Problem statement: Decide whether each statement agrees with the land bill passage, answering yes or no and quoting the words of the passage that settle it. 1. Gadkari invited Anna Hazare to an open debate on the bill. 2. The Rajya Sabha had already cleared the bill. 3. Gadkari is the Union finance minister.

She said the fundamental difference between the Congress and the BJP is in understanding farmer’s distress and loss of livelihood by acquisition of land without safeguards. Being pro-farmer does not mean anti-growth, she said.

Last week, Gadkari had written to Sonia Gandhi, leaders of other opposition parties and social activist Anna Hazare inviting them to an open debate on the issue while asserting that the bill was “very much in farmers’ interest”.

Faced with stiff opposition on the land bill, the government had reached out to leaders of opposition parties, with Union transport and shipping minister Nitin Gadkari telling them that the government was willing to debate all aspects of the bill which is awaiting clearance in the Rajya Sabha.

Alleging that it is now now being widely recognised that the NDA government is “blatantly anti-farmer and anti-poor”, Gandhi said that it is “compromising the rights of the weaker sections of society to benefit a handful of private parties”.

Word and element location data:
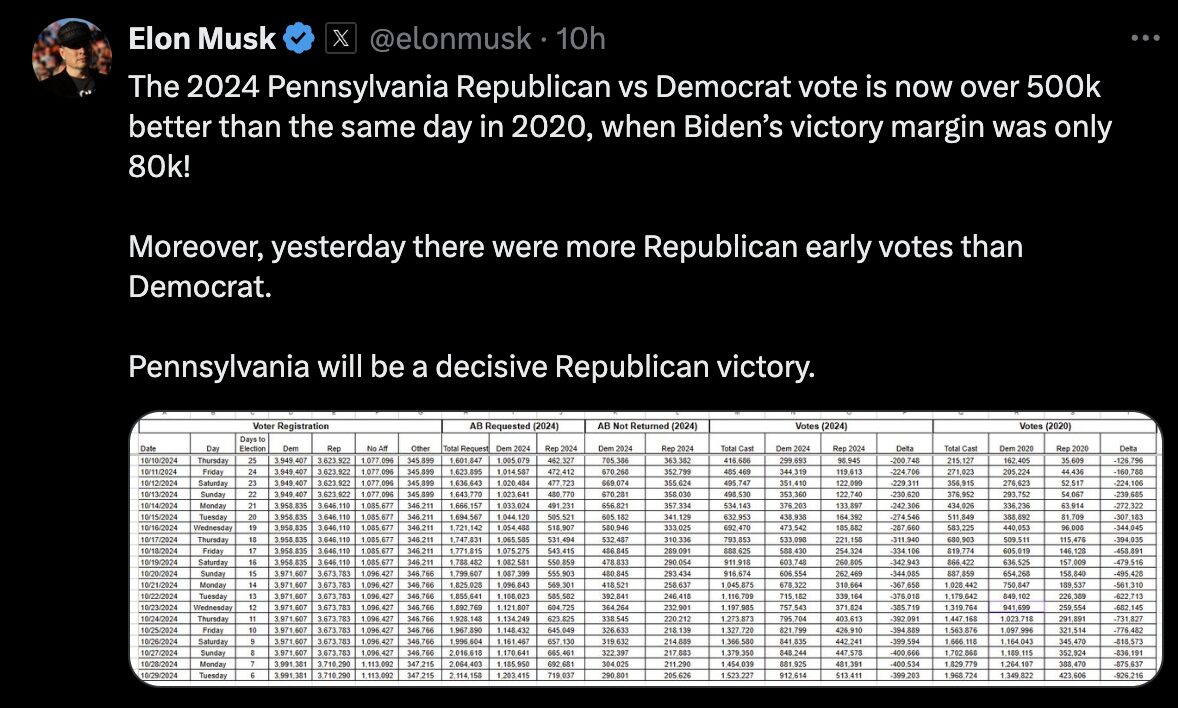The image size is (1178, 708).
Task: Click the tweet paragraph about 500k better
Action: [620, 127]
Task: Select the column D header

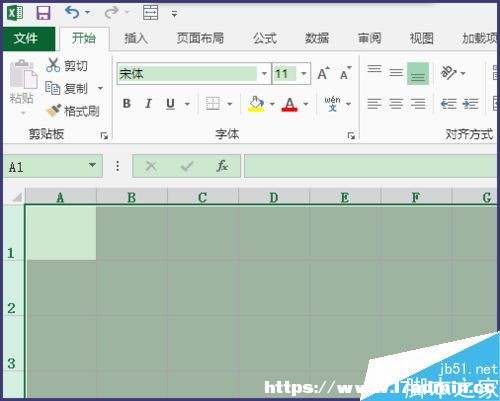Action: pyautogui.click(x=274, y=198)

Complete answer:
1. Yes: "social activist Anna Hazare inviting them to an open debate on the issue"
2. No: "which is awaiting clearance in the Rajya Sabha"
3. No: "Union transport and shipping minister Nitin Gadkari"